Work to do | List each line in the two blocks below that contains the word "element".

Data in this exercise |
----------------

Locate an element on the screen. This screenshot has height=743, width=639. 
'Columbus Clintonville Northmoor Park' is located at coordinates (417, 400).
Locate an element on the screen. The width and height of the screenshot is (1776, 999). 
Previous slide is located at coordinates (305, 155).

----------------

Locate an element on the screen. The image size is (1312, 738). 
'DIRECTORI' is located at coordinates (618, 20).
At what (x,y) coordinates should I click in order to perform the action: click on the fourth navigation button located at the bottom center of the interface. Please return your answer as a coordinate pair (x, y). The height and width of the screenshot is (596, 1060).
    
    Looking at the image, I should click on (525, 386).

----------------

Solution |
Locate an element on the screen. This screenshot has height=743, width=639. 
Locate an element on the screen. The width and height of the screenshot is (1776, 999). 
Locate an element on the screen. The image size is (1312, 738). 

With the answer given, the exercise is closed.